A bill awaiting Governor Hochul’s signature or veto would make it more difficult for state agencies to outsource work — and would ignore the Lamont Administration’s negative experience with an almost identical statute in neighboring Connecticut.
The proposal (S5356/A8159), among other things, adds a new layer to the state’s acquisition process, requiring agencies to undertake a “cost comparison review” before they can hire an outside business or nonprofit organization to perform $1 million in work over a 12-month period.
The sponsors argue in their bill memo that in many cases consultants “perform work that could be done by professional state employees and the cost of using consultants is substantially higher.” Agencies, they say, should have to show such hiring is “necessary and prudent.”
This redundant step is designed to make it harder to farm out work that would otherwise be done by the state’s heavily unionized workforce. The legislation has been a major priority for public employee unions, who view privatization as a threat to their revenue streams. Each ‘win’ public-sector unions score at the bargaining table tends to make the use of outside contractors incrementally more attractive.
The state’s constantly changing needs often make it preferable to have an outside entity perform state work rather than bringing in new employees or creating entire new departments. Privatization can be particularly attractive because outside firms can be more flexible than state agencies, which must contend with civil service rules and union contracts that make it difficult to modify roles.
The legislation is designed in most instances to create a hurdle, not a brick wall. But in cases where 50 or more employees would be laid off, transferred, or reassigned, the cost-comparison bill would require the state to “provide reasonable resources” for the purpose of “encouraging and assisting” those employees in submitting a rival bid which would potentially prevent the state from contracting.
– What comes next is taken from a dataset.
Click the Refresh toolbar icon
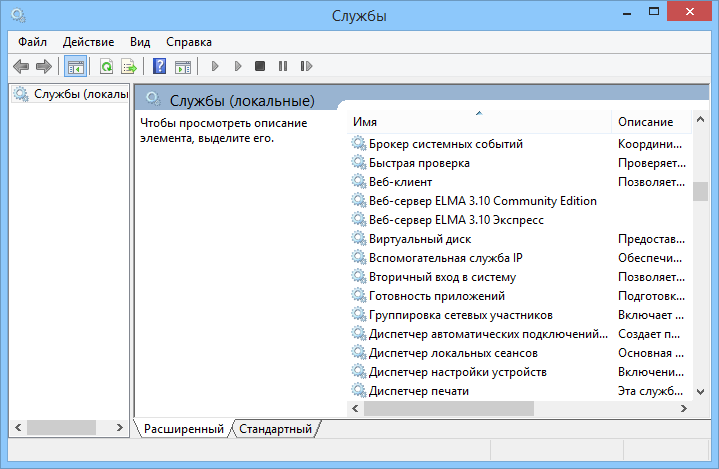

The fundamental problem there is that businesses and nonprofits risk insolvency and legal action when they make promises they can’t keep. State employees don’t face nearly the same peril, and executive branch officials and potential bidders would be left to sift through dubious claims about the flexibility and efficiency of the state workforce.
A cost-comparison between state employees and a consultant also would presuppose that the costs would end when the contract period ends — something that is far from certain at a government agency.
The proposal borrows language from a similar statute in Connecticut — but doesn’t carry the related warnings. Writing about this and related obstacles to contracting in the Constitution State, consultants hired by the Lamont Administration last year found:
“[Even when processes are followed] agencies face the threat of the union filing lawsuit to halt contract awards and implementation. Such complexity often makes the review process excessively complicated for individual agencies, disincentivizes bidders, and delays vendor selection and project execution. Many agencies have found it difficult to even contract out work for which state employees lacked the skills or expertise to perform safely. For example, it took 4 years for CTDOT to contract out maintenance of movable bridges despite the fact that the existing workers had no experience in this area.”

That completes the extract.